Exercices à faire:
1. Recopiez mot pour mot le passage du fil sur la francisation d'une application Java, en commençant par « J'ai essayer de » et en allant jusqu'à « mpergand (24 Mars 2006) ».
2. Reprenez le fil sur la francisation d'une application Java là où il s'arrête, et poursuivez-le.

Texte source:
══════════════════════════════
# [JAVA]rendre son application java francaise



## JoJoS (24 Mars 2006)

Bonjour!!

Je voudrais savoir comment faire pour avoir le menu de l'application en francais... (About, Preferences...)
J'ai essayer de faire comme le disai le pdf en ligne d'Apple, créer un dossier French.lproj dans le dossier Resources, mais ca n'y fait rien..

Merci de votre aide!!!


----------



## mpergand (24 Mars 2006)

C'est surtout que je comprends pas bien ton problème...

Etant donné que ce menu est géré par le système, il est  traduit automatiquement.

Tu parles bien d'une application Java Swing ?


----------



## ntx (24 Mars 2006)

Je dirais que le principe du fichier french.lproj ne marche que pour des applications Java/Cocoa.


----------



## GrandGibus (25 Mars 2006)

Avec un mac os x Français et un packaging _à la main_ (Ant + JarBundler), j'ai tout en français !

Cependant, je remarque que dand le _Info.plist_ du bundle il y a: 


> <key>CFBundleDevelopmentRegion</key>
> <string>French</string>



Attention, les changements de Locale en Swing ne font effet que *avant* toute invocation ou instantiation d'objets Swing... genre, à mettre de suite dans ton main...


----------



## JoJoS (26 Mars 2006)

Bin mon problème c'est juste que je n'arrive pas a otenir le menu de l'application en franncais après avoir généré le .app  l'aide de jar bundler...

J'ai déjà essayé pour le Info.plist mais ca passe pas non plus..
══════════════════════════════
Données extraites:

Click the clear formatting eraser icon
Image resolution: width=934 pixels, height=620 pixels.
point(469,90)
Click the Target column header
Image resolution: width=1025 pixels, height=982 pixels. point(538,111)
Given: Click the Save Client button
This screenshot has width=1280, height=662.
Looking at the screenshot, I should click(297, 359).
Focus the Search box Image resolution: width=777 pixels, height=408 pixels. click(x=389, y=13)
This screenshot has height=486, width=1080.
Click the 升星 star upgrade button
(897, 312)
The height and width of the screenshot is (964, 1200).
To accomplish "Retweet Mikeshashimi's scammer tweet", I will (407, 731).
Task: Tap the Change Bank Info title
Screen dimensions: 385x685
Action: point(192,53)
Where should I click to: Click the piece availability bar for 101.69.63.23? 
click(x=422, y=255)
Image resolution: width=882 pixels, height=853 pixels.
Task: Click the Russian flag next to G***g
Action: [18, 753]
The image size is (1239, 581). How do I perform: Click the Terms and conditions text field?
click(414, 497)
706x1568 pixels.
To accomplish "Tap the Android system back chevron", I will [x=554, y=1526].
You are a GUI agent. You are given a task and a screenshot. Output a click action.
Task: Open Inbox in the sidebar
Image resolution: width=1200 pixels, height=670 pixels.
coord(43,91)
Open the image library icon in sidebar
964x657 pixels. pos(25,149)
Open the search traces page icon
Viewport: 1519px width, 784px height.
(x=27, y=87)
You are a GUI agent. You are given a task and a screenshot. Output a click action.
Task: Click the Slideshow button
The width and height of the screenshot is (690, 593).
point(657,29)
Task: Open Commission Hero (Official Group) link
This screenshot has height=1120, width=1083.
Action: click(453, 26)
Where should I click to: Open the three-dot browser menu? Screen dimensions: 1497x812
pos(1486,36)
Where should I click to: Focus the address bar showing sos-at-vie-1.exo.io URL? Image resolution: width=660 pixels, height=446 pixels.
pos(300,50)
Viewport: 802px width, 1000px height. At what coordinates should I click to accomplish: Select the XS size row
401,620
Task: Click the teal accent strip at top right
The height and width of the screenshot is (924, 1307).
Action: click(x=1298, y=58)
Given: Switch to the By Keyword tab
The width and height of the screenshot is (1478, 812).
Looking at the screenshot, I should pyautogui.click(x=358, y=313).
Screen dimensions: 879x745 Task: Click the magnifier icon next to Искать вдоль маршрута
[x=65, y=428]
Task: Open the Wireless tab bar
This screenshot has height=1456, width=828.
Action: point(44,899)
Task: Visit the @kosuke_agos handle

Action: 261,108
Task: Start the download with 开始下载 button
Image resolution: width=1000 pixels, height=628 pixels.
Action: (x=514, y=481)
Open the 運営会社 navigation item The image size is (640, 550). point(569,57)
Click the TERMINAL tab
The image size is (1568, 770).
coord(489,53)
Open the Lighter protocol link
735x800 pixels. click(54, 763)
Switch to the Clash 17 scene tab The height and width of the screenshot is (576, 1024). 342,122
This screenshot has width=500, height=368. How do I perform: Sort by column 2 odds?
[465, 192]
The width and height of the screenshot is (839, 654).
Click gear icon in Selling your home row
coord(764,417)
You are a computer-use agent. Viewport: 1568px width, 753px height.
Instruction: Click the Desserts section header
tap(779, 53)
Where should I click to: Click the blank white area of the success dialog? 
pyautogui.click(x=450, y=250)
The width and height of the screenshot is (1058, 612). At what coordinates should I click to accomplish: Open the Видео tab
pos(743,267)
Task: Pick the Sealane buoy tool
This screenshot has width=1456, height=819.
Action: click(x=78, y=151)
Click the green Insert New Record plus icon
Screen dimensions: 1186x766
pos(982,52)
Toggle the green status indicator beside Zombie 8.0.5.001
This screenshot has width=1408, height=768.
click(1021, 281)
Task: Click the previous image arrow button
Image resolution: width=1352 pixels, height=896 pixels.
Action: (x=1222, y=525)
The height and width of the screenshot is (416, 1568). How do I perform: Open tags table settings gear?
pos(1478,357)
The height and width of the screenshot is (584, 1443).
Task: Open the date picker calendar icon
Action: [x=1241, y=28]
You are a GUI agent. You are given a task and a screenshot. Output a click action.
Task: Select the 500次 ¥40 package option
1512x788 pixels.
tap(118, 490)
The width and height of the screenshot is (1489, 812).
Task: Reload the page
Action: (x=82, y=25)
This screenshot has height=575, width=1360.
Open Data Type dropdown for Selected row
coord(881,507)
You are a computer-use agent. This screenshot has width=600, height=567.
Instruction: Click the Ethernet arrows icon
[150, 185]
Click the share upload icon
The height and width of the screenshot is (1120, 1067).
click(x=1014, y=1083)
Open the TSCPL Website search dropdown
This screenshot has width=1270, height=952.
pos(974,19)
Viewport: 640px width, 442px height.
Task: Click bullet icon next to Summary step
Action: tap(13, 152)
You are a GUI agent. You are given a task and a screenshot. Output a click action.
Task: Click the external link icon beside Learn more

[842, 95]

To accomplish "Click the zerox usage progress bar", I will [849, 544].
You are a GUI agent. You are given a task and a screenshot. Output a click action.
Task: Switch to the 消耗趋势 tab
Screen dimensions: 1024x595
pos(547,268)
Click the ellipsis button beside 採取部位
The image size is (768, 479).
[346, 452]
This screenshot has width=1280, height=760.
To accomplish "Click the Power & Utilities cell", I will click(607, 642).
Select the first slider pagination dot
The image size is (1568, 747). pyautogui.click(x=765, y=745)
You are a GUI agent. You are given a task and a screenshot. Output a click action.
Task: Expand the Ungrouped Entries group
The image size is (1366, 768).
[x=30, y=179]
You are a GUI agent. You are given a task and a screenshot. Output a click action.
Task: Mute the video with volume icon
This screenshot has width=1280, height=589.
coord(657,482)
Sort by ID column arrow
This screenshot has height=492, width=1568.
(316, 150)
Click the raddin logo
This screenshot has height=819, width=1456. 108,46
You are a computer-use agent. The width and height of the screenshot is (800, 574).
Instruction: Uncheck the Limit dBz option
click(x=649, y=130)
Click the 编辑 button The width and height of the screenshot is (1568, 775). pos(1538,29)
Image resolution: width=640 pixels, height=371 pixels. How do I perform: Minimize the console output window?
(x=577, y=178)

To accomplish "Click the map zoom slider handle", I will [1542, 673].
══════════════════════════════
Résultats par exercice:
1.
J'ai essayer de faire comme le disai le pdf en ligne d'Apple, créer un dossier French.lproj dans le dossier Resources, mais ca n'y fait rien..

Merci de votre aide!!!


----------



## mpergand (24 Mars 2006)

2.
----------



## GrandGibus (26 Mars 2006)

Dans quelle langue est ton OS ?


----------



## JoJoS (27 Mars 2006)

bin en francais...
je comprends vraiment pas pkoi ca me fais ca..


----------



## GrandGibus (27 Mars 2006)

En téléchargeant _Timmic_ (c.f. signature), tu auras une application Java packagée mac os x.

Essaie-le, et dis-moi dans quelle langue sont les menus... chez moi, c'est en français. 

Si ça marche je te filerai les détails du packaging.


----------



## JoJoS (28 Mars 2006)

Et bin non.. le menu application est en anglais, j'ai pas pu voir les autres parce que ca marchait pas...


----------



## GrandGibus (28 Mars 2006)

Normal... il n'y en a pas (d'autres) ...

Bon, c'est bien bizarre tout ça... 

A tout hasard: qu'as-tu dans Préférences Systèmes / International / Langues ?

Est-ce bien le français qui est en premier ?


----------



## JoJoS (28 Mars 2006)

a oauis.. j'ai pas pensé a vérifier ca.. Pourtant, quand je creer un projet java application avec xcode, et quand j'execute l'exemple que ca créer, j'ai bien le menu en francais...

Je regarderai ce soir pour la langue dans mes preferences


----------



## JoJoS (29 Mars 2006)

j'ai vérifie rla langue comme tu me la recommander, et oui, c'est bien le francais en premier...

Donc bin je sais pas pkoi ca marche pas en francais... c'est trop bizare..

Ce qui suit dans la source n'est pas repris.